Ex-Barbados minister’s trial next year

Ex-Barbados minister’s trial next year
Photo by George Alleyne

A cabinet minister in the former Barbados government, Donville Inniss, has been given until June 24 next year to defend himself against charges related to money laundering

Inniss, who held the pivotal government posts of minister of International Business, Commerce and Small Business Development until that administration lost elections in June this year turned up in a Brooklyn, New York federal court Tuesday where both prosecution and defence told the judge that negotiations for a plea deal had stalled and were unlikely to move forward.

Prosecutor Assistant US Attorney, Sylvia Shweder, wanted to proceed with the trial within a week but defence attorney, Garnett Sullivan, requested an extended date contending that the large volume of documents the government presented in case required time to study and that witnesses had to be from Barbados in Inniss’ defence.

Inniss was in August arrested in Florida and charged with one count of conspiracy to launder money and two counts of money laundering.

Placed on $50,000 he was brought to New York for a further federal court hearing when he was made to deposit his passport with federal authorities and had an electronic monitoring bracelet placed on his ankle.

The US Attorney’s Office, Eastern District of New York stated, “the charges stem from Inniss’ acceptance of bribes from a Barbadian insurance company in 2015 and 2016 when he was a public official.”

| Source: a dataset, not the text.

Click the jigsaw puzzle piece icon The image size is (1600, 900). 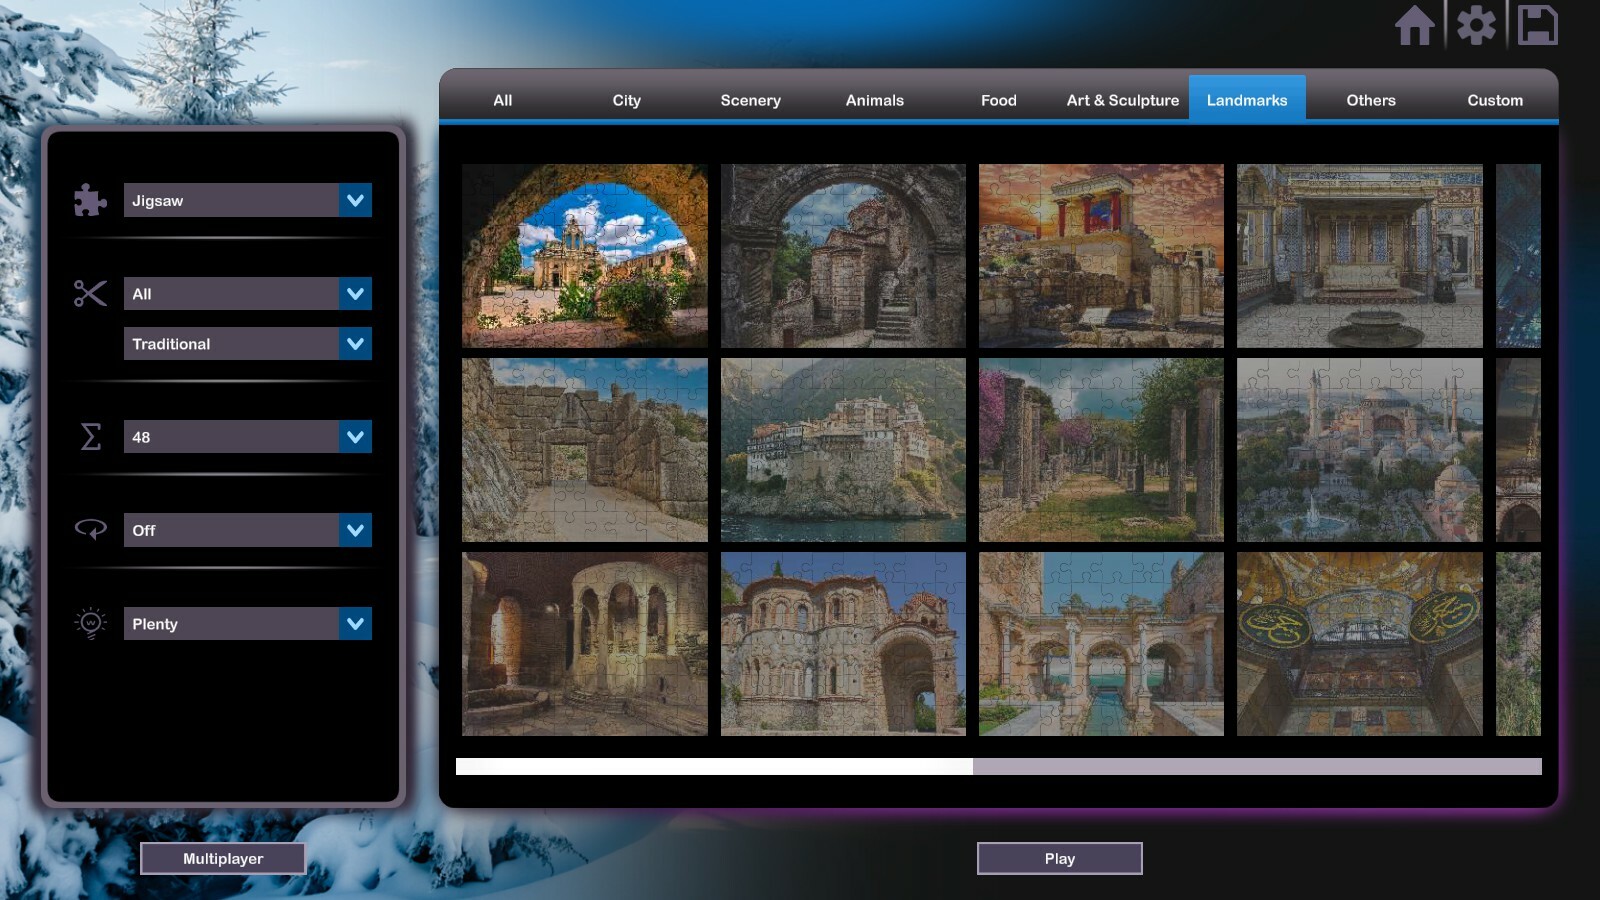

He is alleged to have conspired with persons in a Barbados company, Insurance Corporation of Barbados Ltd. (ICBL), to pay him $36,000 to use his authority to ensure that the firm’s million-dollar contract with a state-owned company under his ministerial portfolio is renewed.

The US Attorney’s Office alleges that he conspired to hide the payment by having the money sent to a New York dental company, then into his bank account through a number of transfers.

The Barbados Nation newspaper Wednesday reported that following the hearing in court, or ‘status conference,’ the defence attorney Sullivan said, “the customary preliminary plea bargain negotiations in cases of this nature went nowhere because we don’t plan to negotiate a plea. The negotiations are part of the process. That was all to it.”